JOB:
Copy out the lines exactly as they are, starting at the line containing "This screenshot has height=791, width=1512." and continuing through the line containing "Open the calendar date", including both.

[Dataset entries]
*-*-*
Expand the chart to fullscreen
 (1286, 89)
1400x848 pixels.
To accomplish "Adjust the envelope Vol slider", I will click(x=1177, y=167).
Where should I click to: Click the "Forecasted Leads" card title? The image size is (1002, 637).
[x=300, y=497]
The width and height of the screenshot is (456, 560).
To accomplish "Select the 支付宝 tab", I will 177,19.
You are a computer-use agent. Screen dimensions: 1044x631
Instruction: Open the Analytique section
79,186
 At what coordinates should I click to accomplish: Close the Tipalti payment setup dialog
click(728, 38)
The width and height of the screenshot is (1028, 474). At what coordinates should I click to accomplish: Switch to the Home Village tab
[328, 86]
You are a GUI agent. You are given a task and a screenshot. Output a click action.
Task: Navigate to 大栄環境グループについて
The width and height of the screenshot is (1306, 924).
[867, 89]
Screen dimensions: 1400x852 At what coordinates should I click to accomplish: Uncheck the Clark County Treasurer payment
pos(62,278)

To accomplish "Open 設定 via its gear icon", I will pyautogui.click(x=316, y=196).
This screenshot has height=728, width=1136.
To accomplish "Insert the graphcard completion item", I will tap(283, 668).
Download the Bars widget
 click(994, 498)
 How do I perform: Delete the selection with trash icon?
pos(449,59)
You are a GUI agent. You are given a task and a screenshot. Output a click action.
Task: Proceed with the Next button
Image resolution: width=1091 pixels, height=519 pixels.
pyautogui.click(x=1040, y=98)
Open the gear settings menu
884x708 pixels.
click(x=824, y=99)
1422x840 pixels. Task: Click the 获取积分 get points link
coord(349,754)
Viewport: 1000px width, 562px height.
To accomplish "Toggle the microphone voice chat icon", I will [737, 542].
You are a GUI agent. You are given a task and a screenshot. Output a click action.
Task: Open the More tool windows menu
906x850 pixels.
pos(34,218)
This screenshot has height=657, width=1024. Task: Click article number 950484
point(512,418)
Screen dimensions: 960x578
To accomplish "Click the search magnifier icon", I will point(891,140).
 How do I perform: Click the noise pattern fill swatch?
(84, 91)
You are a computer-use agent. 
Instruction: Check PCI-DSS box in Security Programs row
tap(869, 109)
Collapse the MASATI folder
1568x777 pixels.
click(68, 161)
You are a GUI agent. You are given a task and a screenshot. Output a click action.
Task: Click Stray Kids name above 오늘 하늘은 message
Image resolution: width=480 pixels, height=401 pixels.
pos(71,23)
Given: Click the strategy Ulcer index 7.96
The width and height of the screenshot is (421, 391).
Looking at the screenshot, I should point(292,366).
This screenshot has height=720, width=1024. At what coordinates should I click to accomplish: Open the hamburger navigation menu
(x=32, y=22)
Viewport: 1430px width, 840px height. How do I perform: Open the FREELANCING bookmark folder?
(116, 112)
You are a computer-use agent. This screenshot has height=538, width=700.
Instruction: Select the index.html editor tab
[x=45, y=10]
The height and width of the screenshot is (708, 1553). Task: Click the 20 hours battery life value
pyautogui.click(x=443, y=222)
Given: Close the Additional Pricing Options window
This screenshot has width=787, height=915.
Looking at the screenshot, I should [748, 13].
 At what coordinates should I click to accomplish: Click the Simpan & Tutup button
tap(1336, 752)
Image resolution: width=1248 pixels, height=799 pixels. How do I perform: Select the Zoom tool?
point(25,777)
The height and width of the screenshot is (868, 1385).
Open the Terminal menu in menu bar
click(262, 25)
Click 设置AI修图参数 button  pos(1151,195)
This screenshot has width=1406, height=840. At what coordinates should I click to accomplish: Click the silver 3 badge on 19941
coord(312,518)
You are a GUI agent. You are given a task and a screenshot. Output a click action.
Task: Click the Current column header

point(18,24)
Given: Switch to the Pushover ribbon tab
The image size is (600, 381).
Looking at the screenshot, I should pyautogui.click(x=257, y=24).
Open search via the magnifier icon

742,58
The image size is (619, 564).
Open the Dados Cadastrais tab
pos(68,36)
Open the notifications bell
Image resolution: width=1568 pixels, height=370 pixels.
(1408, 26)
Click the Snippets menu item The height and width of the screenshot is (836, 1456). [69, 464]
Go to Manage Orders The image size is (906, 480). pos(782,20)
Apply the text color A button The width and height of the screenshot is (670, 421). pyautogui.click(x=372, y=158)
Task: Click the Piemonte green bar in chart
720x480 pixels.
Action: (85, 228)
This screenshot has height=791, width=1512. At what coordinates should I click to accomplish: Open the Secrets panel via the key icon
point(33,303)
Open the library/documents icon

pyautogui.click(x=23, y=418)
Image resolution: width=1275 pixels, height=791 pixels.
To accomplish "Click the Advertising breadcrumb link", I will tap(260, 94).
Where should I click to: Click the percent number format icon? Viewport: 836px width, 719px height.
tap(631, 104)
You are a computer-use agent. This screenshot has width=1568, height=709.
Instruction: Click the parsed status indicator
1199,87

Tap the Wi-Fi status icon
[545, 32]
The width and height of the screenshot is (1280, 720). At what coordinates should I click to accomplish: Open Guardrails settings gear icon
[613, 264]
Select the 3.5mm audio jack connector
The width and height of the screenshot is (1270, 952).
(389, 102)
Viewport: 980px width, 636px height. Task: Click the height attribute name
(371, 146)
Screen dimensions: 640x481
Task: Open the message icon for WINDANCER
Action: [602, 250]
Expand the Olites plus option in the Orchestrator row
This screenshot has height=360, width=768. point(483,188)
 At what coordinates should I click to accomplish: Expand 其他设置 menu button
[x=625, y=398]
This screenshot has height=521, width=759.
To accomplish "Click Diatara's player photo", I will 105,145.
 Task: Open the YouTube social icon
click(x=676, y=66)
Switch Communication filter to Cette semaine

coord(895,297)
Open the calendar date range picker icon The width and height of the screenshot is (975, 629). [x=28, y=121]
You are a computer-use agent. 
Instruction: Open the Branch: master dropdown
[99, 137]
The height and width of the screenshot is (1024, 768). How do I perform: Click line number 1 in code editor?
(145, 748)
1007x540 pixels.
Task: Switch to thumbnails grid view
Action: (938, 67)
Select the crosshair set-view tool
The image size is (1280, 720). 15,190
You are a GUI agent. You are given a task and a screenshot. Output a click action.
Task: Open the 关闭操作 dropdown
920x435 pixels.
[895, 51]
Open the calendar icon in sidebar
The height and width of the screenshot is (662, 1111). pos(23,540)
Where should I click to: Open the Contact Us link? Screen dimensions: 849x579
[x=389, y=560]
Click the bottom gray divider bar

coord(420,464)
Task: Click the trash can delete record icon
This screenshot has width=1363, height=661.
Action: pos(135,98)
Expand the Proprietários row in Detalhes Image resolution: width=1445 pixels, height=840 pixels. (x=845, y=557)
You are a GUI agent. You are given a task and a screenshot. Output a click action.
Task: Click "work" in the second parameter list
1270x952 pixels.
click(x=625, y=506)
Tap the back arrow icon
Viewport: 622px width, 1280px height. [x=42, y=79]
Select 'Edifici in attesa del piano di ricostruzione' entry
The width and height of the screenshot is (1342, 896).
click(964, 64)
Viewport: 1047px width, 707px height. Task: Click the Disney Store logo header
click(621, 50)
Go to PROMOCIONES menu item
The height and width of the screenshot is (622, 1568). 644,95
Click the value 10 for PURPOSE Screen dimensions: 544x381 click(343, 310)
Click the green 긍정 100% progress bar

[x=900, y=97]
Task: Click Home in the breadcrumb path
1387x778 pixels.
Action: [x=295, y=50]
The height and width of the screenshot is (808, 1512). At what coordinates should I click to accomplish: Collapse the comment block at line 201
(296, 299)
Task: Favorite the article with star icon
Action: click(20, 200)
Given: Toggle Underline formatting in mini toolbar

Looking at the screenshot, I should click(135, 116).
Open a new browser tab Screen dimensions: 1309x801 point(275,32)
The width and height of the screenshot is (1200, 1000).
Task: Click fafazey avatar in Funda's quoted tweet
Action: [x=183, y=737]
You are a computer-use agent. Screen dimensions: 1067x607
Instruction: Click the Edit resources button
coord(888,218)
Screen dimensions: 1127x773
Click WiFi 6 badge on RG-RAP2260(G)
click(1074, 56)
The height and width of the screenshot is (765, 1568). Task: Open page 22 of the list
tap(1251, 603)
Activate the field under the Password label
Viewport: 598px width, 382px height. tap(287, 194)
*-*-*
FULL RESPONSE:
This screenshot has height=791, width=1512. At what coordinates should I click to accomplish: Open the Secrets panel via the key icon
point(33,303)
Open the library/documents icon

pyautogui.click(x=23, y=418)
Image resolution: width=1275 pixels, height=791 pixels.
To accomplish "Click the Advertising breadcrumb link", I will tap(260, 94).
Where should I click to: Click the percent number format icon? Viewport: 836px width, 719px height.
tap(631, 104)
You are a computer-use agent. This screenshot has width=1568, height=709.
Instruction: Click the parsed status indicator
1199,87

Tap the Wi-Fi status icon
[545, 32]
The width and height of the screenshot is (1280, 720). At what coordinates should I click to accomplish: Open Guardrails settings gear icon
[613, 264]
Select the 3.5mm audio jack connector
The width and height of the screenshot is (1270, 952).
(389, 102)
Viewport: 980px width, 636px height. Task: Click the height attribute name
(371, 146)
Screen dimensions: 640x481
Task: Open the message icon for WINDANCER
Action: [602, 250]
Expand the Olites plus option in the Orchestrator row
This screenshot has height=360, width=768. point(483,188)
 At what coordinates should I click to accomplish: Expand 其他设置 menu button
[x=625, y=398]
This screenshot has height=521, width=759.
To accomplish "Click Diatara's player photo", I will 105,145.
 Task: Open the YouTube social icon
click(x=676, y=66)
Switch Communication filter to Cette semaine

coord(895,297)
Open the calendar date range picker icon The width and height of the screenshot is (975, 629). [x=28, y=121]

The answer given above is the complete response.